§ **Trecho citado**
________
O lado B abre com “Silver Train”, que já tinha sido gravada por Johnny Winter, e fora tentada pela primeira vez em 1970 – a versão de Winter teria inspirado os Stones a completá-la. Ian “Stu” Stewart está ao piano e Mick Taylor brilha no slide, com Jagger se juntando a Richards na guitarra-base, além de tocar harmônica. É uma boa música, mas, como “Dancing with Mr. D”, não devia estar na abertura. E não há registro de quem tocou o baixo – o estilo não é de Wyman, e nem Taylor nem Richards se lembram qual deles o substituiu. “Hide Your Love” é uma composição de Jagger, que toca piano; Keith Richards pode ter sido o baixista, mas se não o foi, nem participou da música, pois Mick Taylor simplesmente não deixa espaço, fazendo dois dos seus melhores solos na banda (encorajado por Jagger com um “C’mon my man!” aos 2’01). Rebop e Jimmy Miller acompanham na percussão e Bobby Keyes toca sax barítono – ainda que pouco audível por causa da mixagem.

Na sequência, a bela “Winter”; primeira música gravada para o disco, ela foi trabalhada sobretudo por Jagger e Taylor – que acabou não sendo creditado, o que é uma pena, porque os seus solos são simplesmente perfeitos em seu lirismo e melodia (durando mais de 50 segundos, um feito em termos de Rolling Stones). Richards, aliás, nem participou da gravação, que traz Jagger na guitarra rítmica, Taylor, Wyman e Watts, com Nicky Hopkins no piano e as cordas arranjadas por Nicky Harrison. O problema está na música seguinte. Nada salva “Can You Hear the Music”, uma incursão pela world music que põe em destaque a flauta de Jim Horn e as percussões de Pascal, Rebop e Jimmy Miller. Nicky Hopkins completa os Stones aqui, e seu piano até é bacaninha, mas a música não ajuda. Para compensar, o álbum tem um encerramento perfeito. “Star Star” – ou “Starfucker” – é o rock safado e sem vergonha que todos esperavam em um disco dos Stones, descaradamente calcado em Chuck Berry e com uma letra que cita John Wayne, Steve McQueen e Ali McGraw para falar da groupie que é a melhor transa do mundo. Bill Wyman entra aos 0’34 e transforma a música, que ainda conta com o velho Stu no piano. Depois de um show de Taylor ao longo do disco, Richards toca o solo com seu estilo inconfundível, meio desleixado, meio sujo. A música termina, e com ela o disco – mas raramente ouço este álbum sem repeti-la.
________
§ **Pedido por escrito 1**
Liste todas as pessoas que, segundo o trecho sobre o lado B do disco dos Rolling Stones, tocam piano em alguma das músicas.
§ **Pedido por escrito 2**
Prossiga com o trecho sobre o lado B do disco dos Rolling Stones a partir da última frase dele.
A listagem seguinte é um material separado, sem relação com o trecho sobre o lado B do disco dos Rolling Stones.

§ **Trecho da fonte**
________
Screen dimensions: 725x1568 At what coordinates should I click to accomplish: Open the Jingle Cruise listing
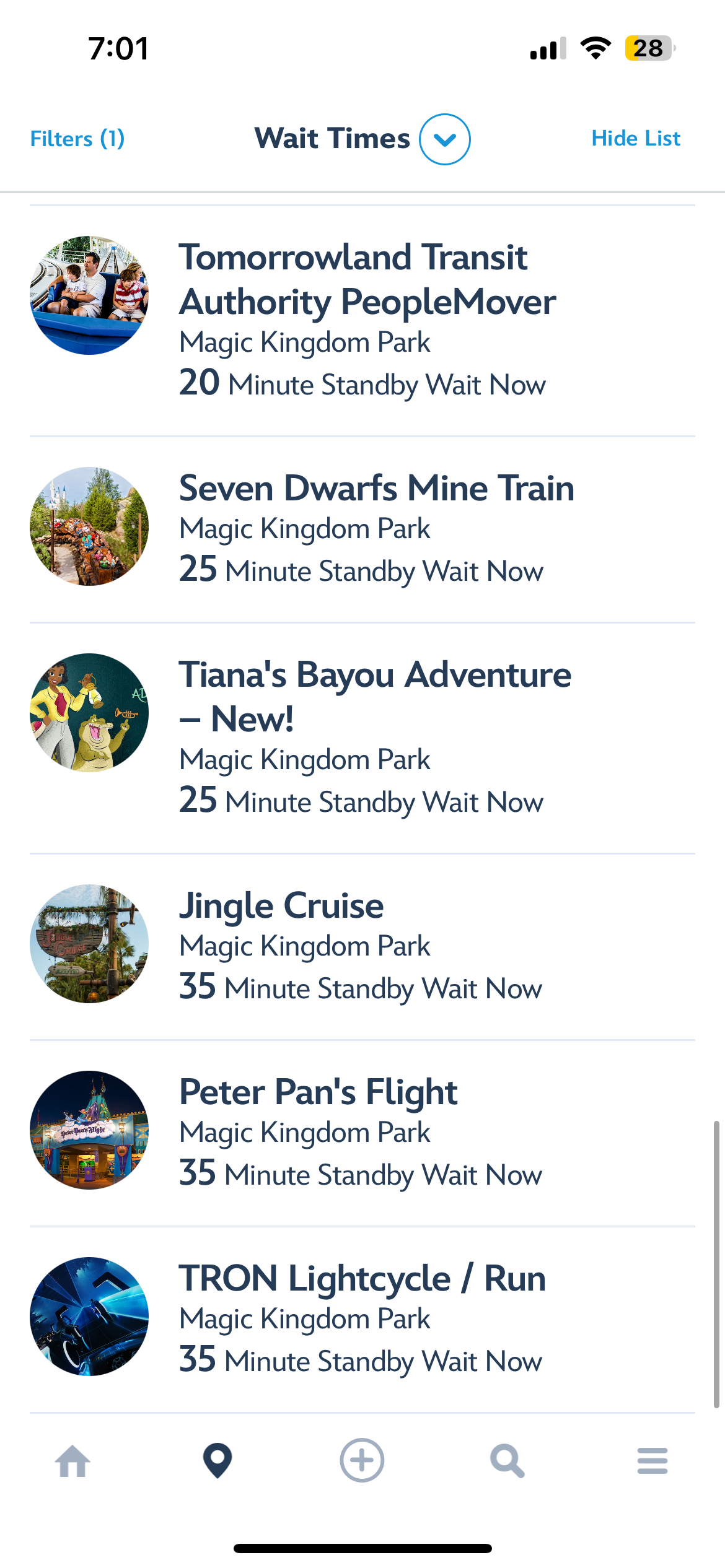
________
§ **Resultado da tarefa 1**
Ian “Stu” Stewart, Mick Jagger, Nicky Hopkins

§ **Resultado da tarefa 2**
Stones ao vivo em 1973

Além das dez músicas que compõem Goat’s Head Soup, três outras gravadas nas mesmas sessões seriam lançadas nos anos seguintes: “Through the Lonely Nights” sairia como lado B do single com “It’s Only Rock’n’Roll (But I Like it)” no ano seguinte, e “Waiting on a Friend” e “Tops” sairiam em 1981 no “Tattoo You”. Outra música, “Short & Curlies”, seria completada e lançada em “It’s Only…”. “Goats Head Soup” foi promovido por uma turnê europeia que passou por oito países e rendeu 41 shows, com “Angie”, “Dancing with Mr. D”, “Doo Doo Doo Doo Doo” e “Star Star” sendo tocadas na maioria dos shows, e “Silver Train” e “100 Years Ago” em apenas uns poucos.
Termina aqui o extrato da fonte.